L’élection
du président de la République au suffrage universel
direct constitua une victoire du camp des républicains et des démocrates sur le
camp islamiste lors de l’établissement de la nouvelle Constitution. Ce mode de
scrutin consacrera la rencontre d’un
homme et d’un peuple. Certains veulent porter atteinte à cette victoire en la rendant
illisible par la multiplication des candidatures. Pire, les islamistes veulent
imposer un candidat consensuel afin de vider les élections de tout sens et de neutraliser le verdict
populaire, un complot contre la démocratie et le peuple tunisien au vu et au su
de tout le monde.
Nous
décomptons à ce jour quarante-cinq candidats pour les prochaines élections présidentielles.
Faut-il se réjouir ou s’inquiéter de cet état de fait ? Est-ce un signe de
bonne santé de notre jeune démocratie ? Cette ruée sur Carthage est-elle
spontanée ? Ou faut-il croire à la manipulation intérieure et/ou extérieure ?
Qui pourrait agir masqué derrière cette
inflation de candidatures à deux chiffres ? Le gourou islamiste tire-t-il
les ficelles afin de passer en force son concept de candidat-président
consensuel ? Le petit qatari s’activerait-t-il en coulisses pour
multiplier les candidatures et faire passer son candidat favori – l’actuel
occupant de Carthage ? Les Etats Unis et les européens peuvent-ils être
impliqués dans cette mascarade de course à la « Maison Blanche
tunisienne » en vue de faciliter la
candidature de Mehdi Jomaa, l’actuel locataire provisoire de la Kasbah ?
Que de questions et d’interrogations sur cette «marche forcée» sur Carthage.
Ces 45
candidats sont-ils sincères dans leur démarche ? Que proposent-ils pour la
République et la Nation ? Ont-ils des programmes précis à mettre en
œuvre ? A notre connaissance, rien
n’a filtré sur leurs intentions et leurs motivations réelles. Seul BCE nous a
fait part, lors de son premier meeting de précampagne de ses petites histoires,
de son discours rhétorique habituel et surtout du complot le visant. En jouant sur le registre de la "victimisation"
et de la «théorie du complot », BCE nous prouve encore une fois qu’il n’a rien
à dire et qu’il n’a pas de projet à proposer au peuple tunisien.
Qui sont ces
candidats ? On trouve de tout : (i) des vieux routards représentant
leurs partis comme Béji Caid Essebsi (BCE), Néjib Echabi, Hamma Hammami, (ii)
des anciens rcdistes à la recherche d’une reconnaissance à l’instar de Kamel
Morjane (KM), Abderrahim Zouari, Mondher Znaidi, Noureddine Hached (iii) des
candidats fantaisistes venant du secteur des médias comme Taher Ben Hassine,
Larbi Nasra, Hechmi Hamdi, Zied El Heni, (iv) des hommes de la transition post
23 octobre 2011 assoiffés de pouvoir comme Moncef Marzouki (3M) l’actuel président provisoire et Mustapha Ben
Jaafar (MBJ) , président de l’ANC (v) des candidats indépendants sérieux à
l’instar de Kalthoum Kannou, (juge), Mustapha Kamel Nabli (MKN) , universitaire
et ancien commis de l’Etat.

* TÂCHE COURTE 1 *
Recopiez fidèlement, dans l'extrait sur la présidentielle tunisienne, tout le passage allant de « Qui pourrait agir » jusqu'à « la Kasbah ? ».
* TÂCHE COURTE 2 *
Rédigez la suite de l'extrait sur la présidentielle tunisienne, en partant de sa dernière phrase.

* SECTION DES DONNÉES *
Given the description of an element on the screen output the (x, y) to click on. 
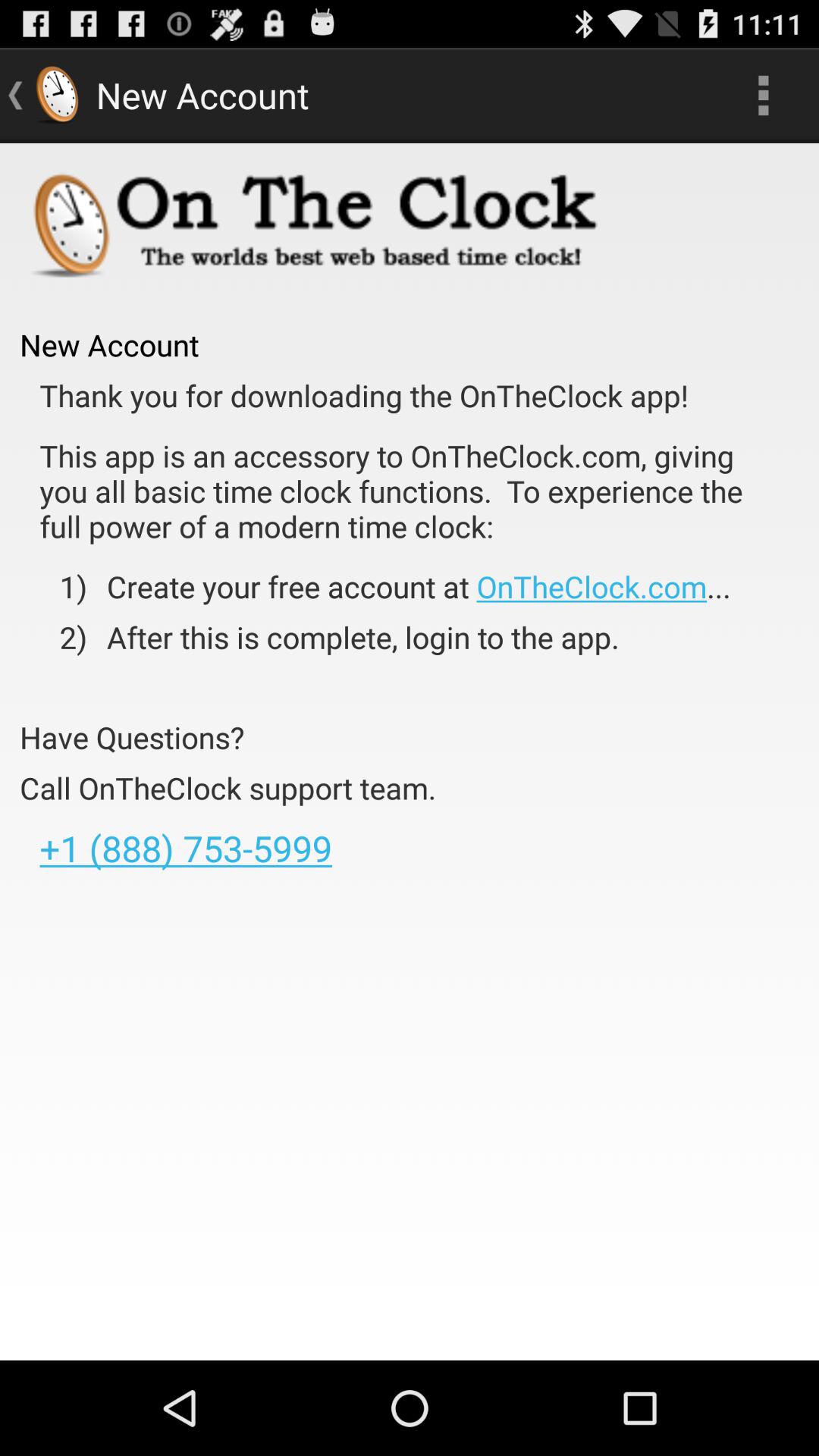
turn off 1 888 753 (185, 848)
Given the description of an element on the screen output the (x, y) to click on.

* RÉPONSE 1 *
Qui pourrait agir masqué derrière cette
inflation de candidatures à deux chiffres ? Le gourou islamiste tire-t-il
les ficelles afin de passer en force son concept de candidat-président
consensuel ? Le petit qatari s’activerait-t-il en coulisses pour
multiplier les candidatures et faire passer son candidat favori – l’actuel
occupant de Carthage ? Les Etats Unis et les européens peuvent-ils être
impliqués dans cette mascarade de course à la « Maison Blanche
tunisienne » en vue de faciliter la
candidature de Mehdi Jomaa, l’actuel locataire provisoire de la Kasbah ?

* RÉPONSE 2 *
A part 4 ou 5
candidats qui peuvent espérer franchir l’obstacle du premier tour (BCE, MKN,
3M, MBJ, KM), les autres constituent des figurants de cette mascarade d’élections
présidentielles. Ils sont là pour gêner les quatre candidats pouvant gagner les
« épreuves » du premier tour. Ces candidats-alibis jouent-ils le jeu des fossoyeurs de la démocratie et la
marginalisation des hautes fonctions de l’Etat ? « Roulent-ils »
pour les islamistes qui cherchent à imposer un
président par un consensus de type « himar watani» ? Le peuple
tunisien découvrira rapidement les
intentions de ces personnes et prendra les mesures de rétorsion contre ces
figurants.
Rien
n’indique que la liste des prétendants ne s’allonge d’ici quelques semaines.
D’ailleurs, la candidature de l’actuel premier ministre est à
l’ordre du jour. Ses sympathisants sont en train de collecter les 10.000
signatures pour lui permettre de se présenter aux élections
présidentielles. La candidature de Jomaa
est-elle une solution ou une complication de plus ?
Devant cette
course pour le palais de Carthage, pourquoi les islamistes adoptent-ils une position de boycott ? Même l’ancien
secrétaire général du mouvement islamiste n’a pas été coopté par l’instance
suprême du mouvement.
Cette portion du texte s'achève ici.